Habits are those things we do automatically – it can be like we are performing these actions on auto-pilot. Every time I go in to the kitchen to make a coffee, I automatically open the fridge to look for something to shove in my mouth – this is an example of a bad habit.
The really nice thing about habits is it takes so little motivation to perform these tasks. I never have to psyche myself up to go to the fridge. This means than any desirable action I can turn into a habit is going to improve my life with hardly any effort. It also means that this positive change is sustainable because it requires so little effort.
Motivation is the power we need to change our life, but this resource is not so good for sustaining this change. The problem is that no matter how motivated we feel in the beginning, we can still run out of steam later on. It is like setting off in your car with no money but a tank full of petrol – this is only going to get you so far.
The good news is we don't have to rely on strong motivation to power our positive life change indefinitely. We only need it to last long enough until the new behavior becomes a habit.
How to Form a Habit
Charles Duhigg has written a fascinating book on this topic called The Power of Habit. He says that habits are made up of three elements:
- Cue – I go into the kitchen to make a cup of coffee
- Routine – I open the fridge door
- Reward – I stuff food in my mouth
An effective way to create a cue for a desirable habit is to associate it with something we already do.
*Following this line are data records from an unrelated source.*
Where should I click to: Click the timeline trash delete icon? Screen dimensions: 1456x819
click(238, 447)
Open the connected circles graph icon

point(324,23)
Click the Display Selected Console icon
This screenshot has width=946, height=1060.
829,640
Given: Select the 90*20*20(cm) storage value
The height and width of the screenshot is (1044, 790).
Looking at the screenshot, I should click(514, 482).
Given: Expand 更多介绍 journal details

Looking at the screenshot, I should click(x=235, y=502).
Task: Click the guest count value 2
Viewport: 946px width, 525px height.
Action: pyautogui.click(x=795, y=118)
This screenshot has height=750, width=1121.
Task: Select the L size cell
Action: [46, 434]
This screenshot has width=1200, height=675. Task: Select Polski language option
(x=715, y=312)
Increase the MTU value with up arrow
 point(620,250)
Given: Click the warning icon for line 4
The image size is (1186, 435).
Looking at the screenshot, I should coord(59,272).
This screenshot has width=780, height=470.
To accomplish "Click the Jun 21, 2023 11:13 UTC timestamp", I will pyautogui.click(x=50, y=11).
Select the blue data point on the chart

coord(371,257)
Here's an example from my life:
I’ve been using positive visualizations as a means to keep me motivated. The problem is that it is easy for me to forget to do regular visualizations. To solve this problem I now do this at the start of each of my two daily meditation sessions. This means I’ve associated my visualization practice with a habit that is already formed, and it acts as a cue for performing this new routine.
The third requirement for forming a habit is a reward. This doesn’t have to be anything too fancy, but it is important to have some positive reinforcement for doing the routine.
How Long Does it Take to Create a Habit
Many experts claim that it takes about 28 days to form a habit while other experts say it is more like 66 days. I suppose it all depends on the type of behavior we are trying to adopt. In the worst case scenario it means we need to stay motivated to persist with this new pattern for a little over two months before it becomes second nature – it isn’t a bad deal at all
In order to create lasting improvements in our life, we just need to stay motivated for a maximum of 66 days. I’ve found that new-agey stuff like visualization, affirmations, and even a vision board can be effective for this
Summary for Creating Positive Habits
- Our habits create our world
- We can choose our habits
- Habits are actions that can be performed with minimal effort
- If we can turn desirable behavior into habits we can create lasting and effortless change in our life
- Habits are made up of a cue, routine, and a reward
- We can create a cue by associating the desirable routine with something we already do
- It is a good idea to have a reward for the desirable routine until the habit is formed
- It takes 28 to 66 days to form a new habit
- There are lots of tricks we can use to sustain our motivation until the new habit is created
P.S. You may be wondering what an image of a boat in the sea has to do with creating positive habits – good question 🙂 I took this photo just before dawn this morning while working on one of my new healthy habits.